The school is really trying to provide regents tutoring but, when 70+ kids show up for extra help, I wonder how much extra help they can really be given. That is the number of kids I've heard that are showing up for our Saturday tutorials. One teacher and over 70 kids just does not amount to a tutoring program. It does provide extra lessons, but that is all.
Many, many years ago, I opened my big mouth and got a homework helper program started. But, because of my big mouth, I also got stuck working it. We had a few hundred kids showing up twice a week. We filled the cafeteria. But, I recruited tutors and it worked! The kids got individual help and many succeeded. One of the plus parts of the program was that kids who came for math help ended up staying on and tutoring English or history or even stayed on and tutored the math they had just learned to do. It was exhausting but it was rewarding.
The geometry regents in June 16. The large group setting is not working for most of my students. I promised to meet with them the Saturday before the regents.

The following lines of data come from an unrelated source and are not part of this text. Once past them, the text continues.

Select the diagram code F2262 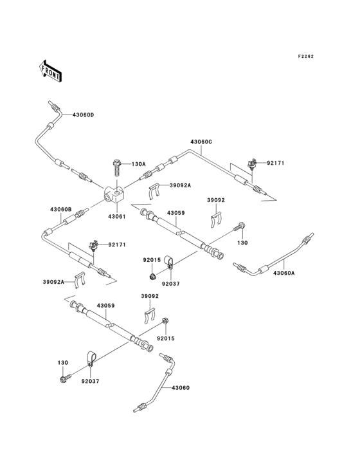(x=306, y=57)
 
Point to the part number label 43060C (x=201, y=142)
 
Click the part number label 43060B (x=60, y=209)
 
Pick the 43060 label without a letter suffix (x=181, y=389)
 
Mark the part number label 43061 (x=116, y=217)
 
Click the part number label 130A (x=140, y=164)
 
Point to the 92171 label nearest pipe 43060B (x=118, y=245)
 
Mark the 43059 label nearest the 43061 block (x=176, y=212)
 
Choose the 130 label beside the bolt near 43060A (x=242, y=243)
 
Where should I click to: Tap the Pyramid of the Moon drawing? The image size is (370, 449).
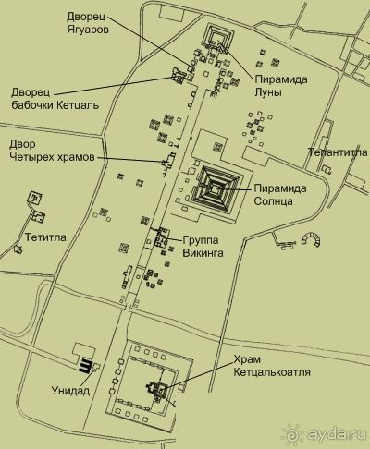(x=218, y=38)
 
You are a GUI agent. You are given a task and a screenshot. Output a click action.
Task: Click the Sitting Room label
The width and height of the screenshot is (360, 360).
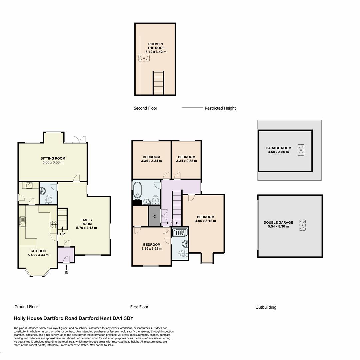pyautogui.click(x=53, y=158)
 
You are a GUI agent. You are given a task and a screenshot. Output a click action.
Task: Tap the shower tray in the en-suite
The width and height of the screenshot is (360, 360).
pyautogui.click(x=180, y=232)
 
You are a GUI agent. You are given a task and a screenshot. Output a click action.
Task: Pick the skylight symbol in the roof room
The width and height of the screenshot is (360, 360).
pyautogui.click(x=144, y=58)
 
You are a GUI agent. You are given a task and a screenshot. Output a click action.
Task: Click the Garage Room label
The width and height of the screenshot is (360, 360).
pyautogui.click(x=278, y=148)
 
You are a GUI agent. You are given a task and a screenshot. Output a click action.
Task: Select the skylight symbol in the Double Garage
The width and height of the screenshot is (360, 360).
pyautogui.click(x=302, y=225)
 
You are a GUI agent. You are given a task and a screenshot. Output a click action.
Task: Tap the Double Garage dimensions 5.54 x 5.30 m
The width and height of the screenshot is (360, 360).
pyautogui.click(x=278, y=227)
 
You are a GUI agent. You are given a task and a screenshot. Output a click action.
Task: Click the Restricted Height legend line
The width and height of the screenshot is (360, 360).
pyautogui.click(x=192, y=108)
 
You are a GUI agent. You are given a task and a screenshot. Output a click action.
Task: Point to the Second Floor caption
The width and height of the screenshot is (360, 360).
pyautogui.click(x=145, y=108)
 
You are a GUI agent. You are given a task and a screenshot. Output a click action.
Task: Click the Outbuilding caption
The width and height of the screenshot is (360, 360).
pyautogui.click(x=266, y=307)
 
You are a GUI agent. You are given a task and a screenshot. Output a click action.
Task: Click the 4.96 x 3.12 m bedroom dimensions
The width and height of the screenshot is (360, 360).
pyautogui.click(x=205, y=221)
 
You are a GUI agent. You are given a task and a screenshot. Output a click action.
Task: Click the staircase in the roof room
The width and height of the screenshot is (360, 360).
pyautogui.click(x=158, y=83)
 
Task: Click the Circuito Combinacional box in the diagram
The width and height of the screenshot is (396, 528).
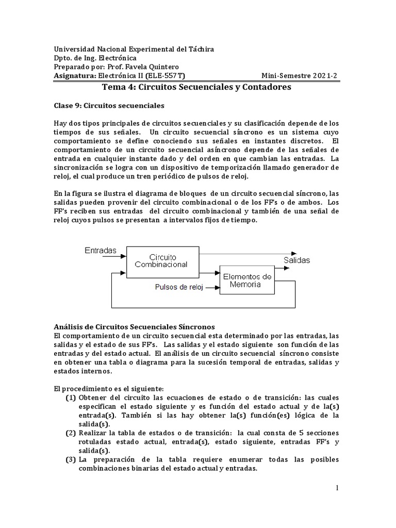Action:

True, I have 68 kids on register, but I know they won't all show up. But, at least it is me with my own kids, no one else. We'll meet at 10 and stay until we run out of steam. (I am giving up a weekend trip to Florida for this.) They'll pass this exam or not, but it won't be from lack of effort.
2 comments:
It would be great if tutors can get community service credit.
Schoolgal
The kids got service credit and I wrote them all great letters of recommendation for college. Out of the four of us who worked the program, I was the only one who did this (wrote the letters and entered the service credit on pr cards) so I gave it up after one term. I have no idea how the current homework helpers works but I know it is in a classroom so they don't get nearly the number of kids we did back then.